Automatic Host Contextualization
Automatic Host Contextualization has been disabled by default for almost all log sources as of Knowledge Base 7.1.507 and Knowledge Base 6.1.507. If you have Knowledge Base synced to one of those versions, you can re-enable automatic host contextualization on a log source by creating a custom policy copy and re-enabling this feature on the rules that require it.
There are several fields that store information about hosts that are referenced within a log message:
- Host (Impacted). The host or device impacted by log activity.
- Host (Origin). The host or device from which log activity originated.
- Interface (Impacted). The impacted interface number of a device or the physical port number of a switch.
- Interface (Origin). The origin interface number of a device or the physical port number of a switch.
- MAC Address (Impacted). The MAC address of the impacted host or device.
- MAC Address (Origin). The MAC address of the origin host or device.
- NAT IP Address (Impacted). The IP address from which the impacted IP was translated via NAT device logs.
- NAT IP Address (Origin). The IP address from which the origin IP was translated via NAT device logs.
The stored value for these fields is often derived from values parsed from IP address and host name tags. For example, the value parsed for the Source IP tag is stored in Origin Host, and the value parsed for the Destination IP tag is stored in Impacted Host.
However, system logs do not consistently store the origin/source or impacted/destination values in the same respective parsing field as is often the case for network devices reporting on network flow data. These devices do not contextualize client vs. server traffic and report the server as Source IP (SIP) in one log and server as Destination IP (DIP) in another, even when it is part of the same network flow.
Based on the port values, LogRhythm can infer the relationship of the two hosts if a log contains parsed values for the following fields:
- Source Port (SPort)
- Destination Port (DPort)
Port values can reliably determine which system is running a server process (impacted host/DIP/DName) vs. the system connecting to that server process (origin host/SIP/SName). This is performed by referring to IANA port allocation rules combined with internal known port lookup tables.
Automatic Host Contextualization Algorithm
The process LogRhythm uses to evaluate port numbers to determine whether it is an origin host or impacted host is to check to see if values parsed for SPort and DPort are a mapping port:
- If both SPort and DPort are mapping ports, infer via IANA logic.
- If one value is a mapping port, host associated with mapped port = impacted host.
IANA Inference Logic
- If value parsed for DPort <= 1023 AND value parsed for SPort > 1023Impacted host or port = parsed DPort host or port values
- If value parsed for SPort <= 1023 AND value parsed for DPort > 1023Impacted host or port = parsed SPort host or port values
- If value parsed for DPort (>= 1024 AND <= 49151) AND value parsed for SPort > 49151Impacted host or port = parsed DPort host or port values
- If value parsed for SPort (>= 1024 AND <= 49151) AND value parsed for DPort > 49151Impacted host or port = parsed SPort host or port values
- Else, Impacted host or port = parsed DPort host or port values
Automatic Host Contextualization Processing
Automatic Host Contextualization is performed only if all the following are true:
- The log has parsed values for Origin Host, Impacted Host, Origin Port, and Impacted Port.
- The host context is set Tags Normal or Tags Reversed.
- The service context is set to Tags Normal or Tags Reversed.
One of the key reasons to contextualize a host or service automatically is to improve the aggregation of log data for unique IP and port combinations.
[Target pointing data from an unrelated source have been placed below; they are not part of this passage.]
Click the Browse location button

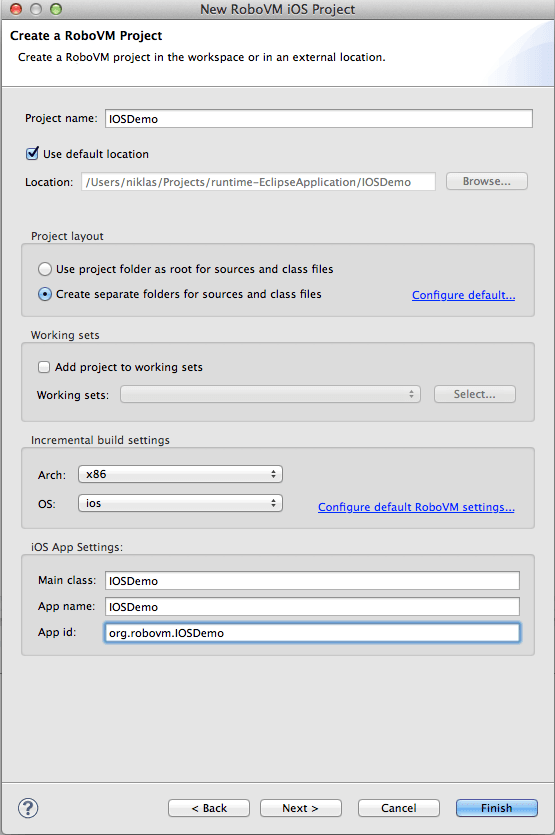click(487, 181)
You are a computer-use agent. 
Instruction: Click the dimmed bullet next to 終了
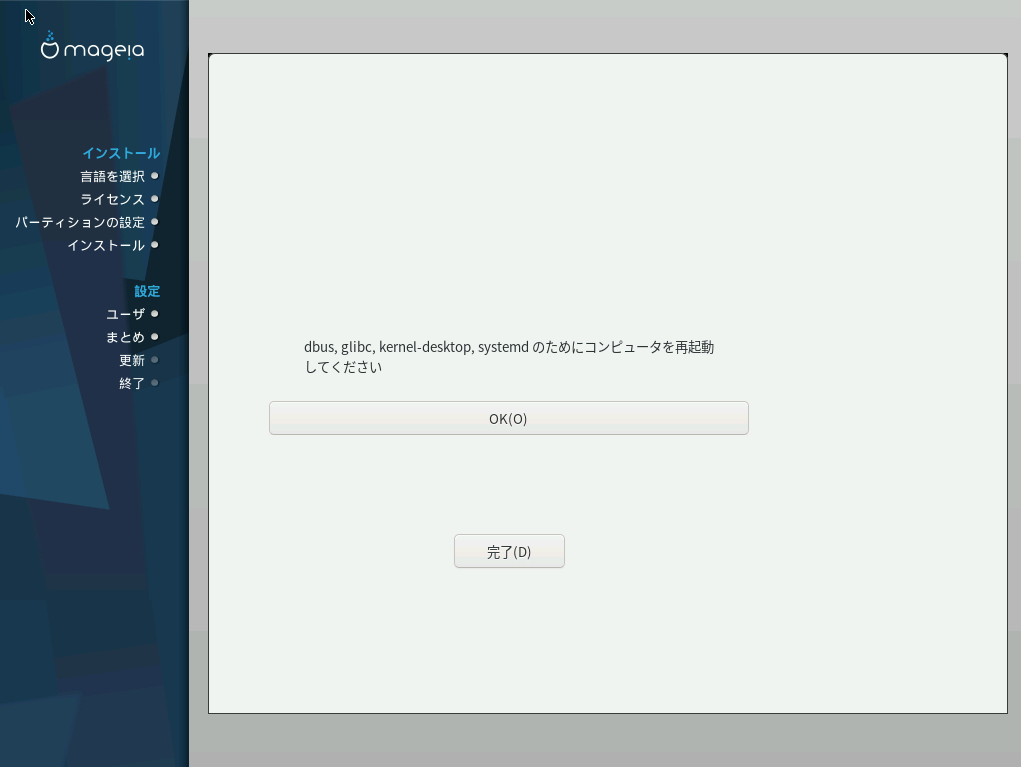(x=155, y=383)
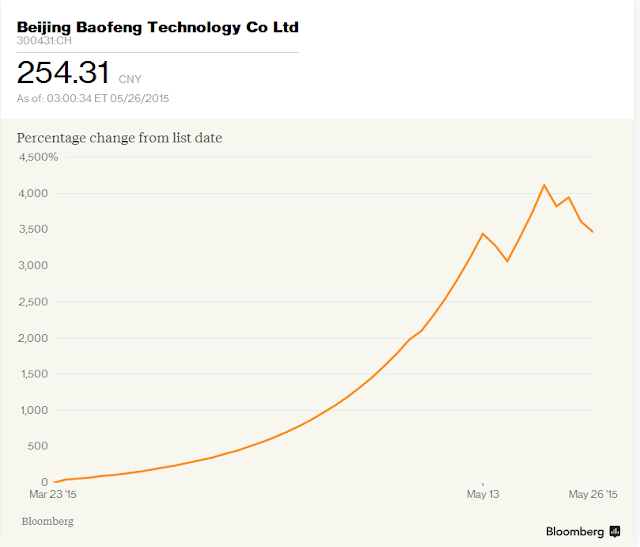Click the line's endpoint at May 26
640x547 pixels.
point(592,231)
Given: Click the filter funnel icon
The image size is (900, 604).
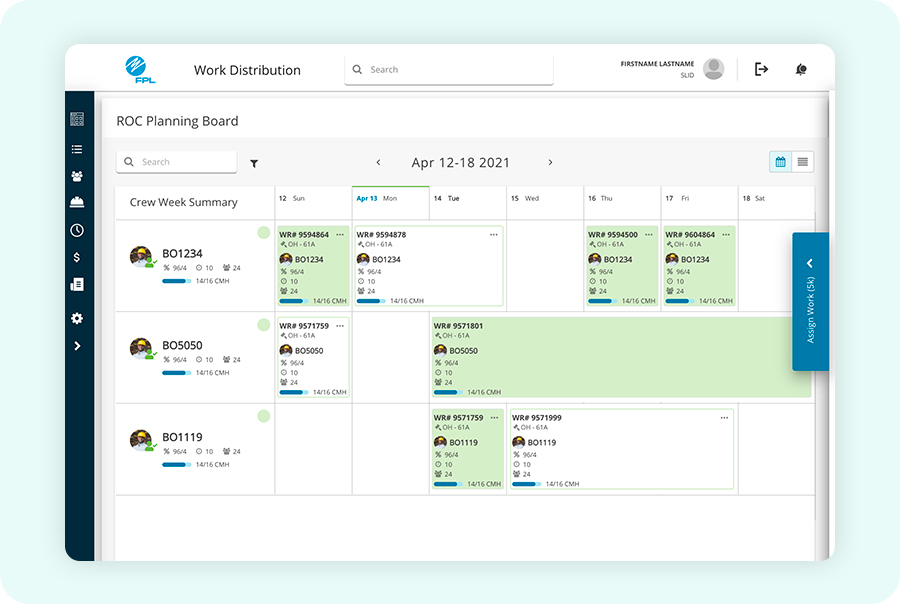Looking at the screenshot, I should click(x=254, y=164).
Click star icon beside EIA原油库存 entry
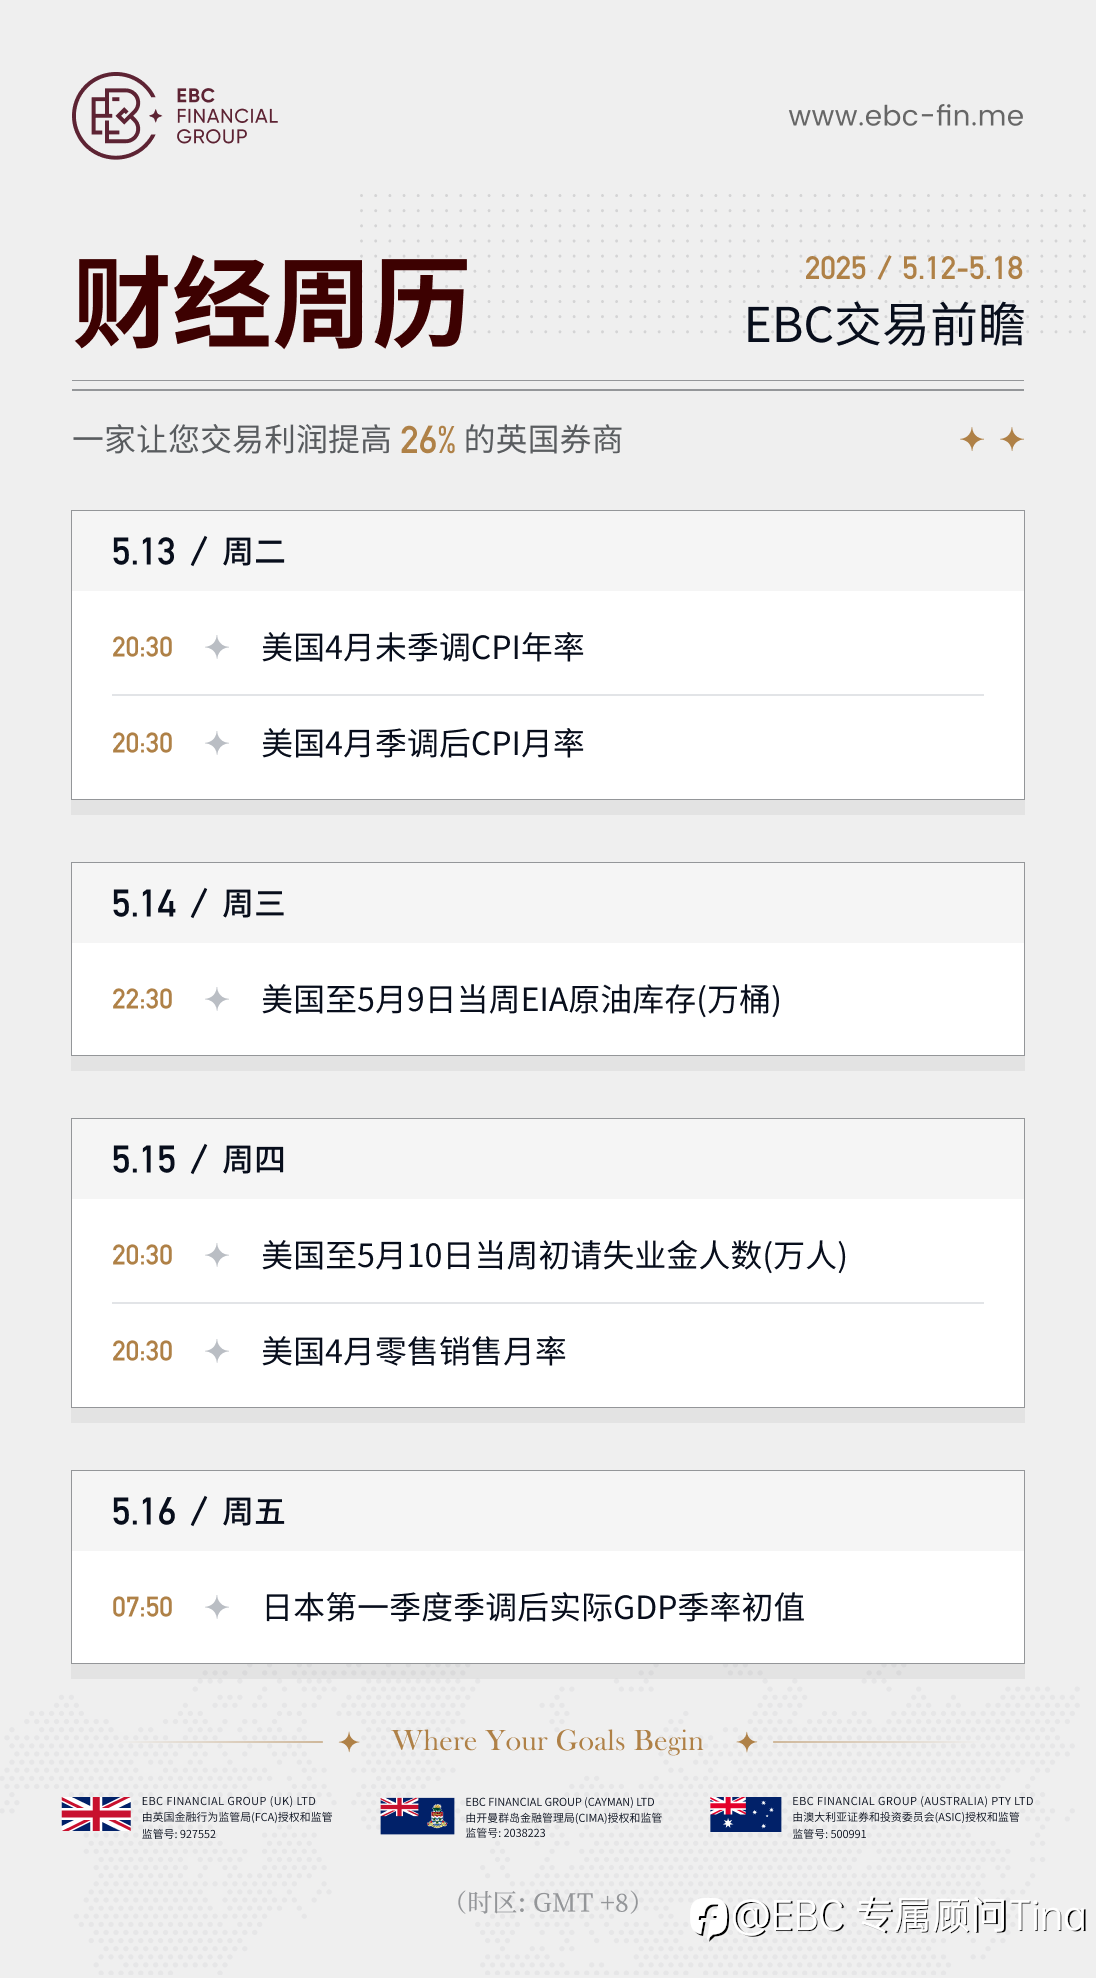 [217, 999]
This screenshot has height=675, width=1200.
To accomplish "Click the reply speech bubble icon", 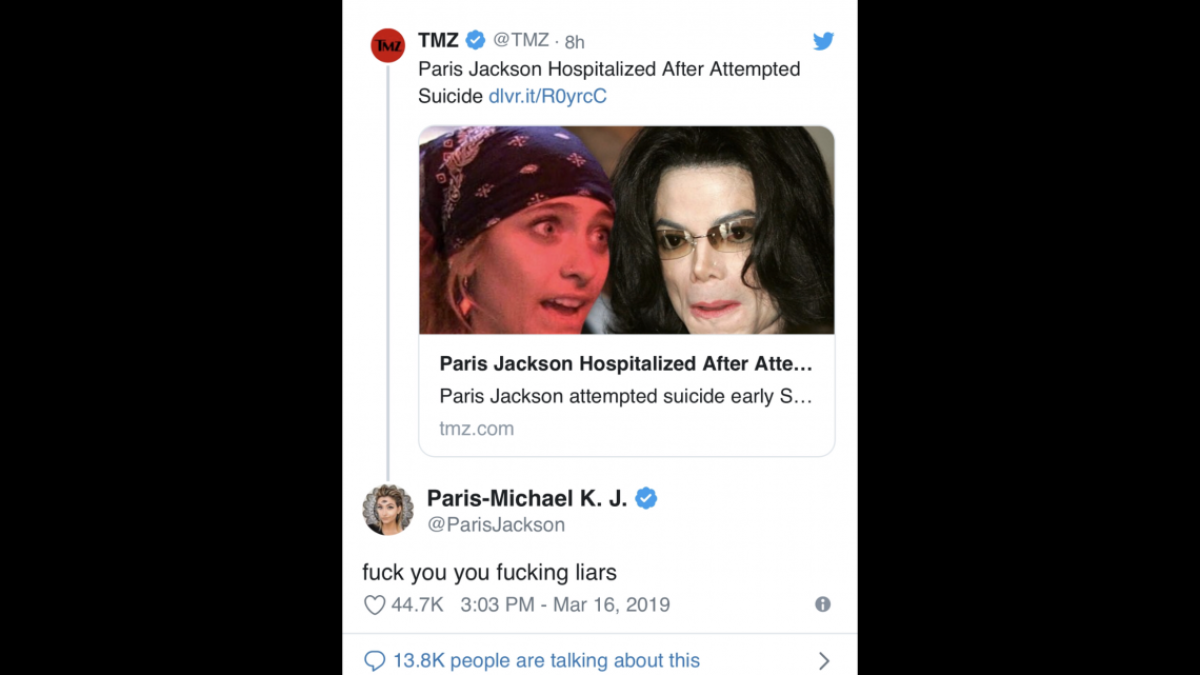I will (376, 660).
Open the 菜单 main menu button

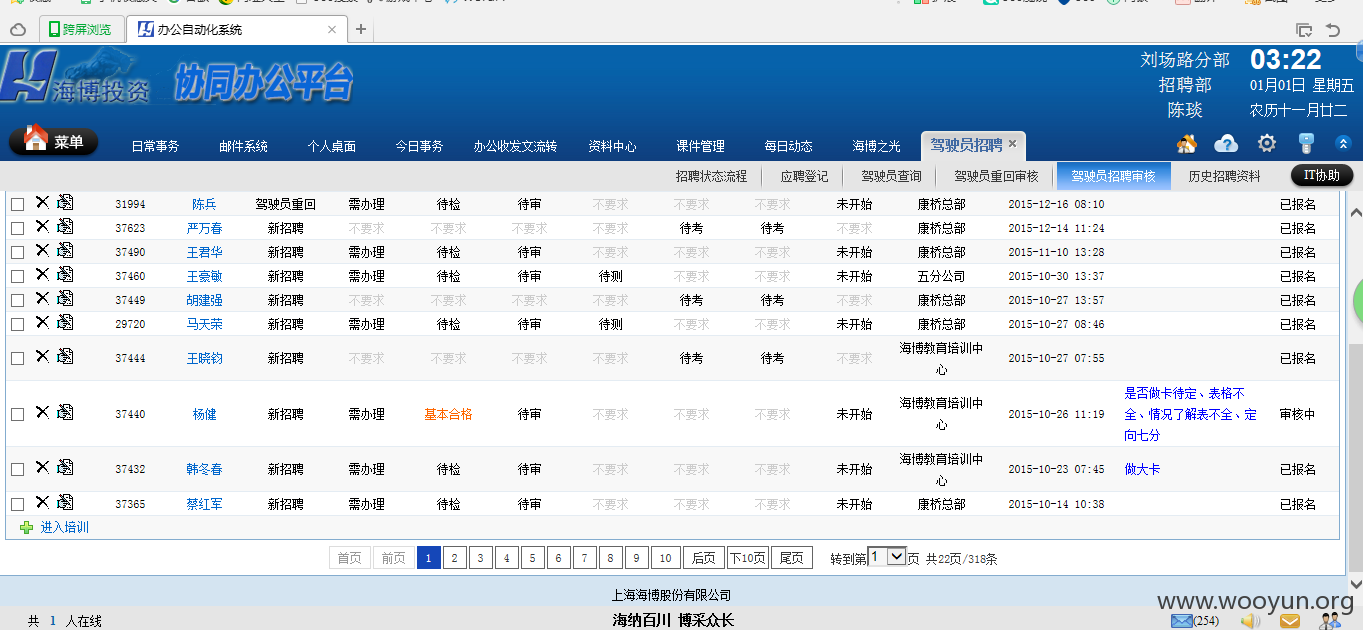[55, 142]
Currently, network data can be aggregated on the following fields:
- Origin Host
- Impacted Host
- Origin Port (disabled by default LogMartMode)
- Impacted Port
If the Impacted Port is the origin port and, as a result, is random in nature, aggregation is much less effective and LogMart utilization is reduced.
As a solution, whenever Automatic Host Contextualization is performed, LogMart is updated according to the following rules:
- Origin Port is set to Null regardless LogMartMode setting.
- The parsed value for Impacted Port is saved if any of the following conditions are true:
- Impacted port is determined via Port Mapping.
- Impacted port is determined via IANA algorithm.
- If none of the above are true:
- Impacted Port is set to NULL.
- ServiceId is set to one of the following three values:
- Unknown UDP
- Unknown TCP
- This value is also set for the associated log and event.
Considerations for Bytes In/Out and Items In/Out
Because bytes in/out and items in/out always pertain to the value stored for impacted host, the values parsed must be set accordingly. Therefore, if host context is determined to be reversed (what was parsed for SIP/SName is stored as DIP/DName), the values parsed for bytes in/out and items in/out are also reversed.